Avant ce travail réalisé au Kosovo, je venais de faire une performance en Espagne (« Las palmas ») où j’attirais l’attention sur la situation horrible des prisonniers d’opinion dans les prisons turques. Ce problème de liberté d’expression existe aussi dans bon nombre de pays aujourd’hui.

4) Quels enseignements tirez-vous de la confrontation à différents commissaires d'exposition dans "le monde entier" ?

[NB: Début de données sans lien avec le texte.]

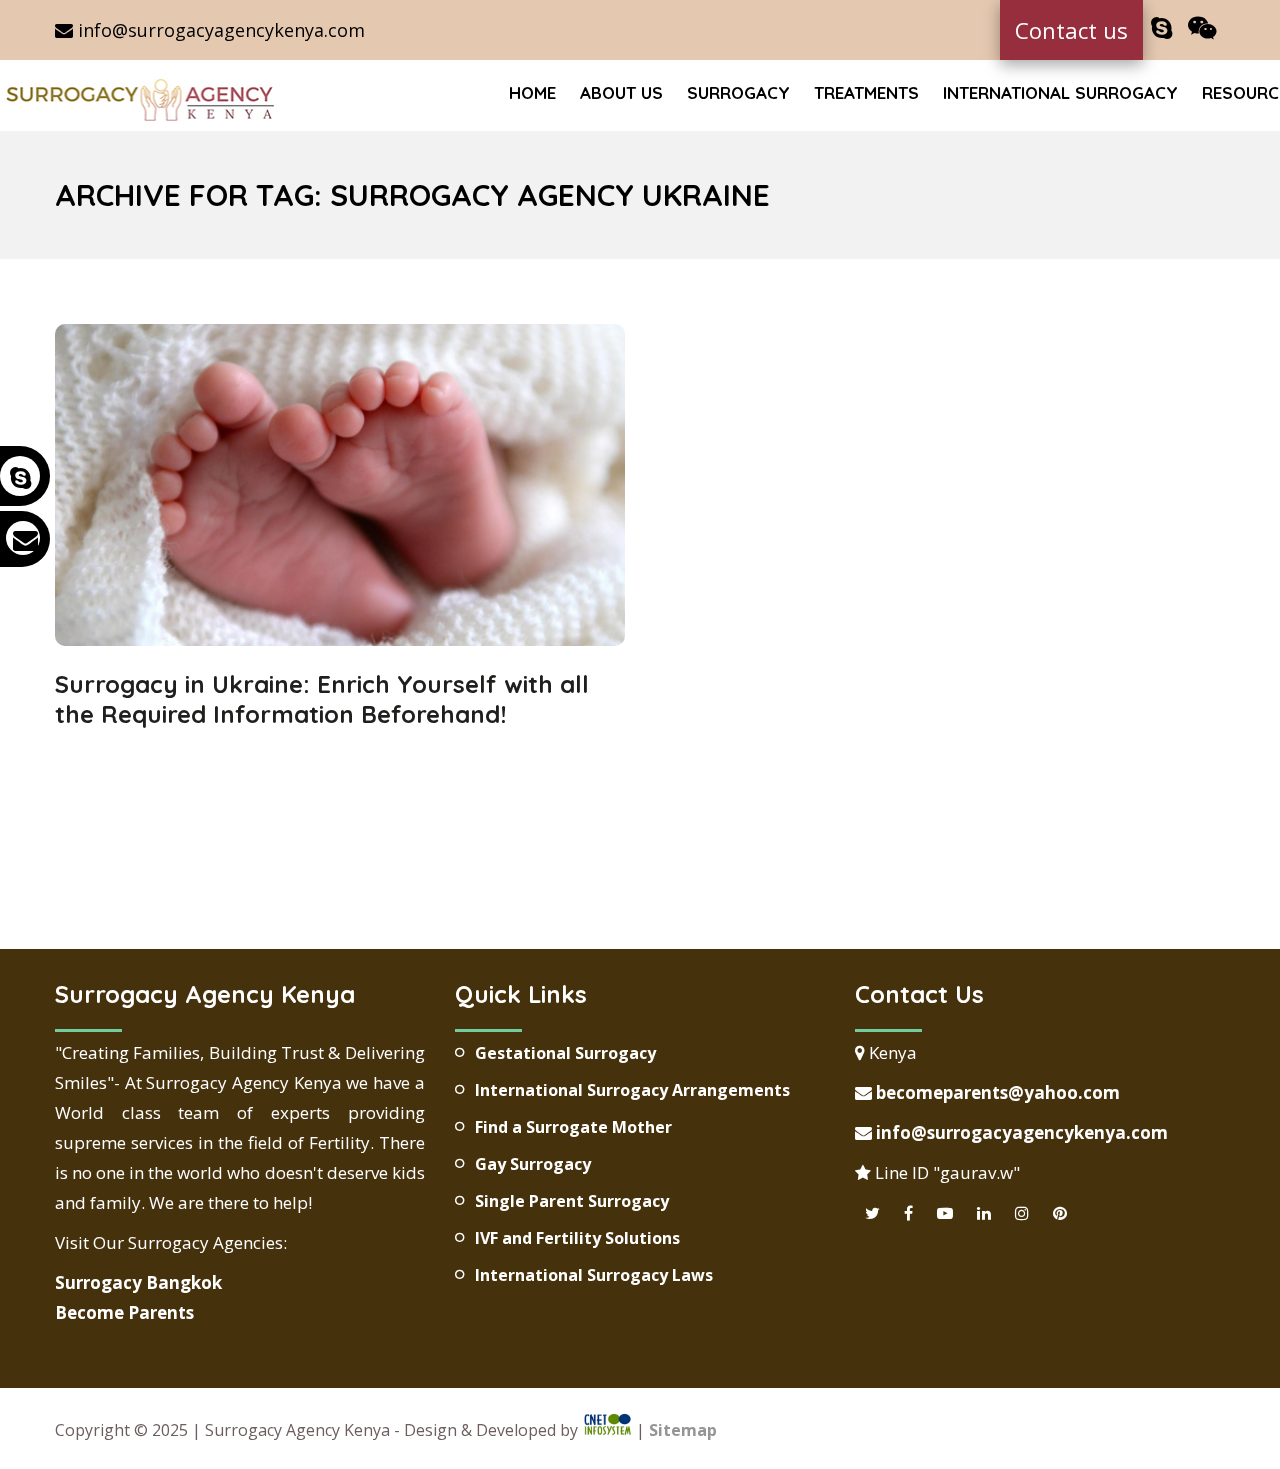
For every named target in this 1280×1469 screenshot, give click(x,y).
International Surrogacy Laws (594, 1275)
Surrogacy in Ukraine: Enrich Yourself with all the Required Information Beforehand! (322, 699)
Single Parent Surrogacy (572, 1201)
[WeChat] (1202, 28)
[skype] (1161, 28)
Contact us (1071, 30)
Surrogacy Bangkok (138, 1282)
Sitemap (683, 1430)
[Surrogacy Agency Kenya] (143, 98)
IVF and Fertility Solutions (577, 1238)
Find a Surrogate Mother (573, 1127)
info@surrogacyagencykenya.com (219, 30)
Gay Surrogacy (533, 1164)
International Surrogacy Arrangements (632, 1090)
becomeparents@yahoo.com (996, 1092)
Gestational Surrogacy (565, 1053)
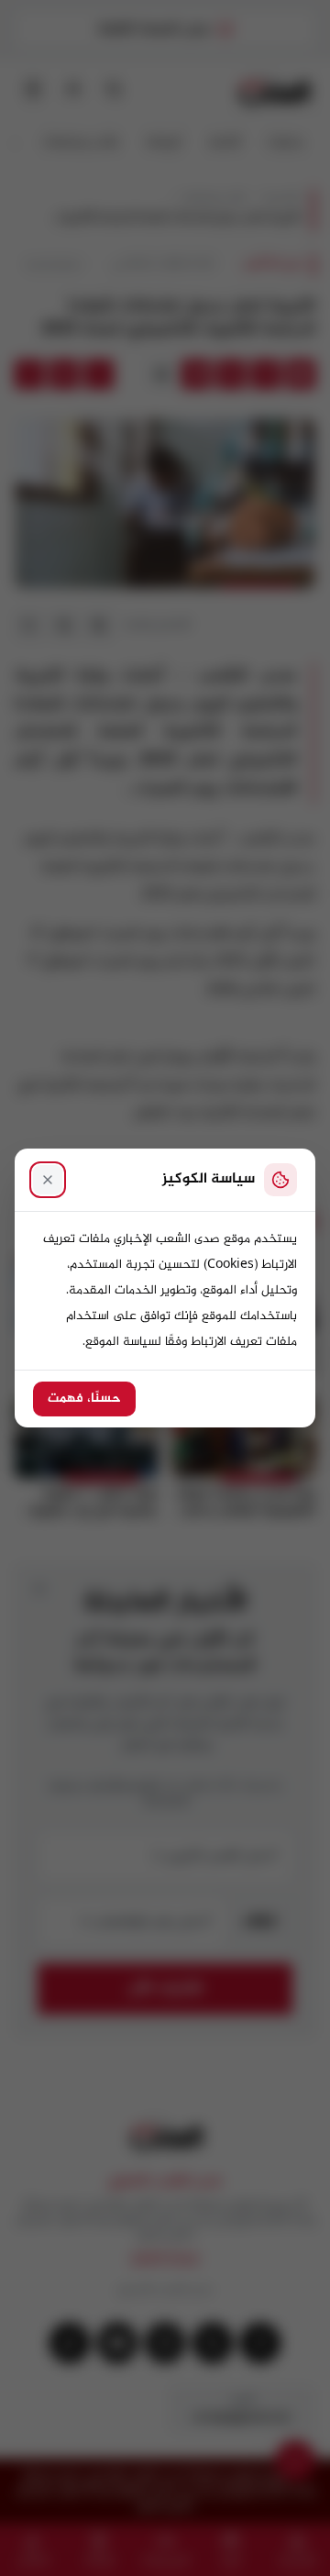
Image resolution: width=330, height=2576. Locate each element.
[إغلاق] (47, 1179)
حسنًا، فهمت (84, 1399)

Tout cela est une question de personnes. Si les commissaires sont plus proches de l’artiste, cela se passe mieux. Malheureusement, le choix peut être fait en fonction de la nationalité du créateur et non par rapport à la qualité de son travail. Cela change tout. Il faudrait célébrer les talents et non les nationalités. On ne passe plus assez de temps à écouter les artistes, à les rencontrer… On les choisit simplement parce que leur nom circule. Tout est faussé dans le milieu de l’art aujourd’hui. Sans
vouloir être pessimiste, il me semble que dans le passé, les artistes étaient des acteurs. Ils créaient des concepts. Ils changeaient le monde et il y avait des critiques d’art pour rendre compte de leurs actions. Aujourd’hui, c’est tout à fait le contraire. Et il s’agit d’un phénomène mondial… Il nous faudra du temps pour savoir où tout cela va nous mener.
C’est vrai, les commissariats d’exposition sont assez différents en Angleterre, Hollande, France, Allemagne, Japon, USA… Mais peut-on dire qu’un système est mieux que l’autre ? C’est un peu comme le foot. La pratique est différente si l’on est anglais, italien, brésilien, nigerian… La différence existe et c’est une bonne chose. Mais il y a quand même une aspiration commune à chaque individu : chacun veut se faire connaître. Le footballeur mouille son maillot, l’artiste doit également bouger pour que son travail soit reconnu. Il y a des milliers d’artistes à New York, des milliers d’artistes à Berlin… C’est rude. Chacun, qu’il soit critique d’art ou artiste, cherche à prendre une place. Chacun veut se faire connaître. Les commissaires veulent créer une grande biennale, une grande exposition historique ou diriger un grand musée. C’est une course où il s’agit d’être au-dessus des autres, de se placer sur un
piédestal. Et dans cette course, l’artiste est parfois mis au second plan.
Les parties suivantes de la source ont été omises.